(Saved entries)

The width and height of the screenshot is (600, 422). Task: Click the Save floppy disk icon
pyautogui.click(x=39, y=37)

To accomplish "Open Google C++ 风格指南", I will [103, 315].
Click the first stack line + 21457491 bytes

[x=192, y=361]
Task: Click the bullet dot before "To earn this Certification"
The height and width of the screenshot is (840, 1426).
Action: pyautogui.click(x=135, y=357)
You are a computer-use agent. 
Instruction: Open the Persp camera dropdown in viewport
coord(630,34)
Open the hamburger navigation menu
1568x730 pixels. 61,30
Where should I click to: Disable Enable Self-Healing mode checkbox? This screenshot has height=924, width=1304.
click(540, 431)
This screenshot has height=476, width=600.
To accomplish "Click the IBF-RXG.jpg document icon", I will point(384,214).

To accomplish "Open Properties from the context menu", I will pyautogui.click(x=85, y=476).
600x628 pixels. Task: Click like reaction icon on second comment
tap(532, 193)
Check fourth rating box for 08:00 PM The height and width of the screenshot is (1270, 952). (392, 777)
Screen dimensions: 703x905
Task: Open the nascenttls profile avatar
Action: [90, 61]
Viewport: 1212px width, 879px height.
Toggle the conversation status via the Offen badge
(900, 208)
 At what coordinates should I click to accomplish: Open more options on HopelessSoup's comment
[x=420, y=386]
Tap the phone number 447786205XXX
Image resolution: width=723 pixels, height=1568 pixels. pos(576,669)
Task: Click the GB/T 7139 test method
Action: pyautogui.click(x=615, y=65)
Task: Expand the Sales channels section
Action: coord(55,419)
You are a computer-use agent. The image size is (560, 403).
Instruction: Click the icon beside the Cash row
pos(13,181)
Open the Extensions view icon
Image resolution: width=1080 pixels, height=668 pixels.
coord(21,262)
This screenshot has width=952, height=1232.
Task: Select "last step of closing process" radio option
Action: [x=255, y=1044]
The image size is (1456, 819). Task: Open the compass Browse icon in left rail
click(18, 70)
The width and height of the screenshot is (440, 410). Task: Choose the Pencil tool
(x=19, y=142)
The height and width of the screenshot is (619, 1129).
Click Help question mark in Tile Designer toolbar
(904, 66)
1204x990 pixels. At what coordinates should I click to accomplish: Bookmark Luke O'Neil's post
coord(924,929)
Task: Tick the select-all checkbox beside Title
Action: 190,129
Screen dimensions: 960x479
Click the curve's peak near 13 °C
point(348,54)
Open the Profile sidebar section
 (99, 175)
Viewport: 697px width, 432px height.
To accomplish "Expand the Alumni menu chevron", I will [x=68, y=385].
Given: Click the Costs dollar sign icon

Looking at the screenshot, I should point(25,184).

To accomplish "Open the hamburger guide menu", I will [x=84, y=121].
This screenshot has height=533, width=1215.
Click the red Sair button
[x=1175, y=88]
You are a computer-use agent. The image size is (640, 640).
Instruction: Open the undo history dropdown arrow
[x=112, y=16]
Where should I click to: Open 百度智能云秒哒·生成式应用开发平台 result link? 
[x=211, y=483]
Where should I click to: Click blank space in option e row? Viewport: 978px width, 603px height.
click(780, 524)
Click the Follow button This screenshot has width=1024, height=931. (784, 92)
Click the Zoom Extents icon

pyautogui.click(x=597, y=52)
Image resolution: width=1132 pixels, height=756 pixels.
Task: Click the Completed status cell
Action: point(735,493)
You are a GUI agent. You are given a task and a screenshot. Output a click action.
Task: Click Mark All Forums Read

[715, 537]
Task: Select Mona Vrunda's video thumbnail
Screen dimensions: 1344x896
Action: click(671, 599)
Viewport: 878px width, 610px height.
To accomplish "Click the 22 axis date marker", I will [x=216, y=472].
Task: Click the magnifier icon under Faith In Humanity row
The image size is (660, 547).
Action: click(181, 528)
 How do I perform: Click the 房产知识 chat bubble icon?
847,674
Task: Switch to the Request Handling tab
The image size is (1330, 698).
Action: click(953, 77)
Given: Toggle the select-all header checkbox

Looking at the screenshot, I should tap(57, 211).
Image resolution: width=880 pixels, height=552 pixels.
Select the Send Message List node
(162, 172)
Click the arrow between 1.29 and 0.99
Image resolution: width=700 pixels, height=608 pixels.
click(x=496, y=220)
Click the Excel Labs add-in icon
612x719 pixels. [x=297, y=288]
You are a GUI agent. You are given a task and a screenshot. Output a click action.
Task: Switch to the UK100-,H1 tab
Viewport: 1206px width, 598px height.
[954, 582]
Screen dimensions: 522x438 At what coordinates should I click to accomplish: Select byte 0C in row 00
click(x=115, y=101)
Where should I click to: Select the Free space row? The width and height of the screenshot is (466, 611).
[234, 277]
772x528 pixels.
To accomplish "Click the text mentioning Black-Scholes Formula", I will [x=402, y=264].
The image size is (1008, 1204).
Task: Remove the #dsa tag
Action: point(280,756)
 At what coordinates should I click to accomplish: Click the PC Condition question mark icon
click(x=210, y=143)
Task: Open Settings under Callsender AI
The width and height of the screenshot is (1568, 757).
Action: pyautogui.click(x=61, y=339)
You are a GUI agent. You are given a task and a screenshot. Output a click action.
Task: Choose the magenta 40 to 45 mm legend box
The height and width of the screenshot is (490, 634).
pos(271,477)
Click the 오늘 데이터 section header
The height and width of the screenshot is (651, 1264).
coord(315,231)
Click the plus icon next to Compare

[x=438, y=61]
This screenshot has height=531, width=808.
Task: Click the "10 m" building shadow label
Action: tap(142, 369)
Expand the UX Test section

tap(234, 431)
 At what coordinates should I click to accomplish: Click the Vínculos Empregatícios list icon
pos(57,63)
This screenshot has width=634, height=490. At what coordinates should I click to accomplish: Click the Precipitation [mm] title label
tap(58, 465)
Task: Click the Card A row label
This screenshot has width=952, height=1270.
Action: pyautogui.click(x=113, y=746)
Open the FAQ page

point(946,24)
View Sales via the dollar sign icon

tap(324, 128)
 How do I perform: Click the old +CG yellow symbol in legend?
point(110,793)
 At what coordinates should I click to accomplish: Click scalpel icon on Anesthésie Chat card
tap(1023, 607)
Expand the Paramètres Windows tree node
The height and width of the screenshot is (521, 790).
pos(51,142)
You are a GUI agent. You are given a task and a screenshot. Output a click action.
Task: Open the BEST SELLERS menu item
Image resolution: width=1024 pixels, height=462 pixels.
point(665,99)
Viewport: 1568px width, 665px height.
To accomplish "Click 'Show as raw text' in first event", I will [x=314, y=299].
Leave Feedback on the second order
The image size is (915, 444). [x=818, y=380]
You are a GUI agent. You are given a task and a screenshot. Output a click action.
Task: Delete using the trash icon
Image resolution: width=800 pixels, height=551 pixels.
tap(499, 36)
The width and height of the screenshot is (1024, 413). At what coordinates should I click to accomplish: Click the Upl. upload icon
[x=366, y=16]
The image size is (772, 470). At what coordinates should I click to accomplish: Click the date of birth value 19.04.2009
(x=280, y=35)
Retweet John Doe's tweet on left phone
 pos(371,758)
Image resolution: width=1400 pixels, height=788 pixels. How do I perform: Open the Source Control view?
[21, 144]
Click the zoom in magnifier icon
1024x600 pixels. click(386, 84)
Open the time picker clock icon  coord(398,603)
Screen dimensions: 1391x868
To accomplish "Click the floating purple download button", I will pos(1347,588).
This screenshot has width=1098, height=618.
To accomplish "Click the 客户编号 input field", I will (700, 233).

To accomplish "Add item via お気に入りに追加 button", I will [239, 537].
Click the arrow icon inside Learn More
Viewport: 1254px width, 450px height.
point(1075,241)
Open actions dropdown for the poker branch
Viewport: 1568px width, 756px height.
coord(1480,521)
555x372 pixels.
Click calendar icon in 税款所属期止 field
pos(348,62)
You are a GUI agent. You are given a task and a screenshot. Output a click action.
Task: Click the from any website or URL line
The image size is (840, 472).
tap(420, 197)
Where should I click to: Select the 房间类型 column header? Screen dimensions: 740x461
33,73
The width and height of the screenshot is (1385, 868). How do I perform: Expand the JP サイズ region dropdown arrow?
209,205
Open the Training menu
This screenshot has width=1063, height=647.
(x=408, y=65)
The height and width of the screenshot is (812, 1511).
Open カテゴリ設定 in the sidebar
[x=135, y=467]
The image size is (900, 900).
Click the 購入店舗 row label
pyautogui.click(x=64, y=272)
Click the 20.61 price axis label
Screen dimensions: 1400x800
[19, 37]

WHAT IS BEING ASKED - Above are the records; print exactly the lines from the line with "The width and height of the screenshot is (1568, 757)." to the line with "Task: Open the BEST SELLERS menu item", including both, and nothing else.

ANSWER BOX -
The width and height of the screenshot is (1568, 757).
Action: pyautogui.click(x=61, y=339)
You are a GUI agent. You are given a task and a screenshot. Output a click action.
Task: Choose the magenta 40 to 45 mm legend box
The height and width of the screenshot is (490, 634).
pos(271,477)
Click the 오늘 데이터 section header
The height and width of the screenshot is (651, 1264).
coord(315,231)
Click the plus icon next to Compare

[x=438, y=61]
This screenshot has height=531, width=808.
Task: Click the "10 m" building shadow label
Action: tap(142, 369)
Expand the UX Test section

tap(234, 431)
 At what coordinates should I click to accomplish: Click the Vínculos Empregatícios list icon
pos(57,63)
This screenshot has width=634, height=490. At what coordinates should I click to accomplish: Click the Precipitation [mm] title label
tap(58, 465)
Task: Click the Card A row label
This screenshot has width=952, height=1270.
Action: pyautogui.click(x=113, y=746)
Open the FAQ page

point(946,24)
View Sales via the dollar sign icon

tap(324, 128)
 How do I perform: Click the old +CG yellow symbol in legend?
point(110,793)
 At what coordinates should I click to accomplish: Click scalpel icon on Anesthésie Chat card
tap(1023, 607)
Expand the Paramètres Windows tree node
The height and width of the screenshot is (521, 790).
pos(51,142)
You are a GUI agent. You are given a task and a screenshot. Output a click action.
Task: Open the BEST SELLERS menu item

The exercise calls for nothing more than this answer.